# Prompt
Pull each line with the string "agent" from the entries.

# Records
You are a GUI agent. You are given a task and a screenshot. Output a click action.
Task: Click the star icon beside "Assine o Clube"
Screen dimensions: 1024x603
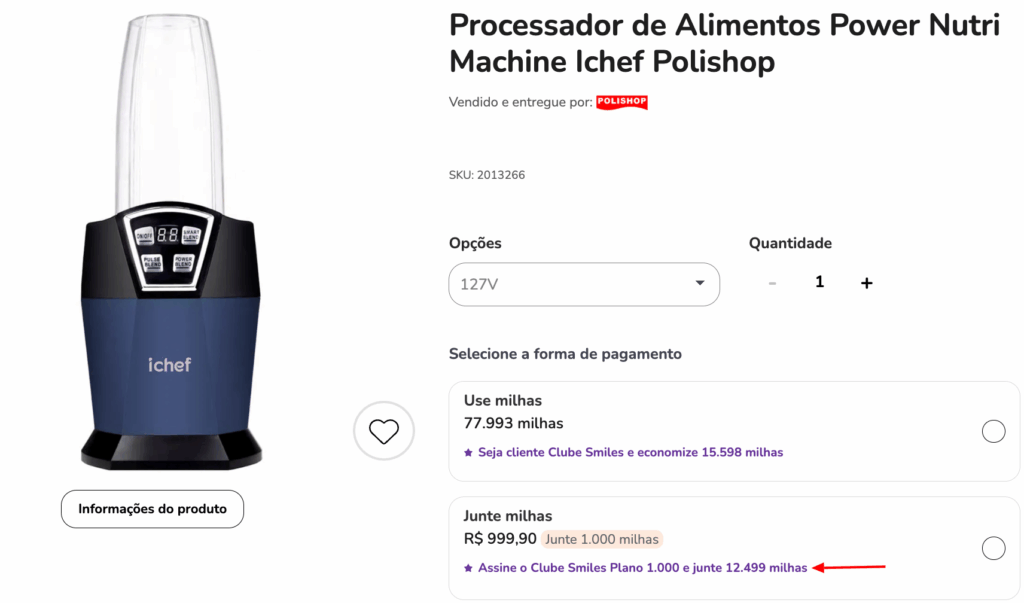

* * *

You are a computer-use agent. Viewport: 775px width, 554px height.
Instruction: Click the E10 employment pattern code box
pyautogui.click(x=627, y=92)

==

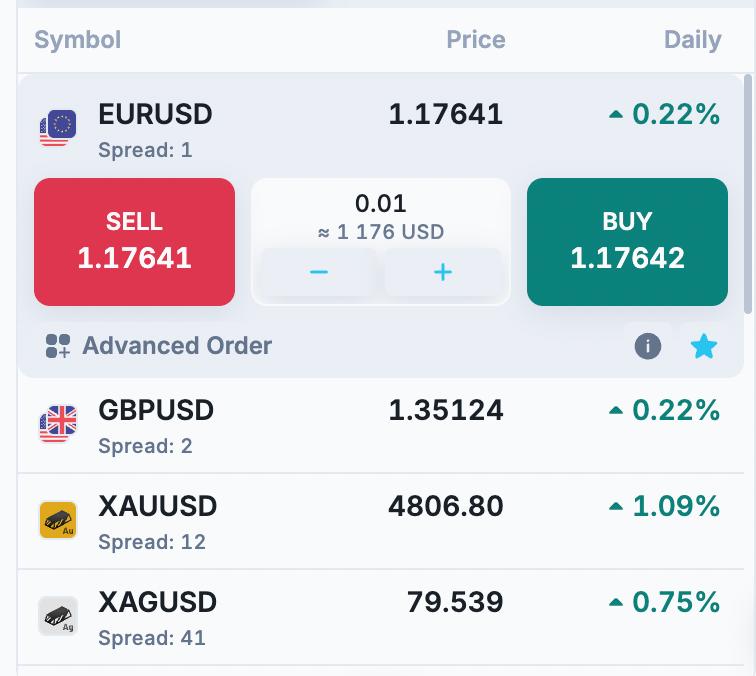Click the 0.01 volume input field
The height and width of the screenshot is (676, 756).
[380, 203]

# Task response
You are a GUI agent. You are given a task and a screenshot. Output a click action.
You are a computer-use agent. Viewport: 775px width, 554px height.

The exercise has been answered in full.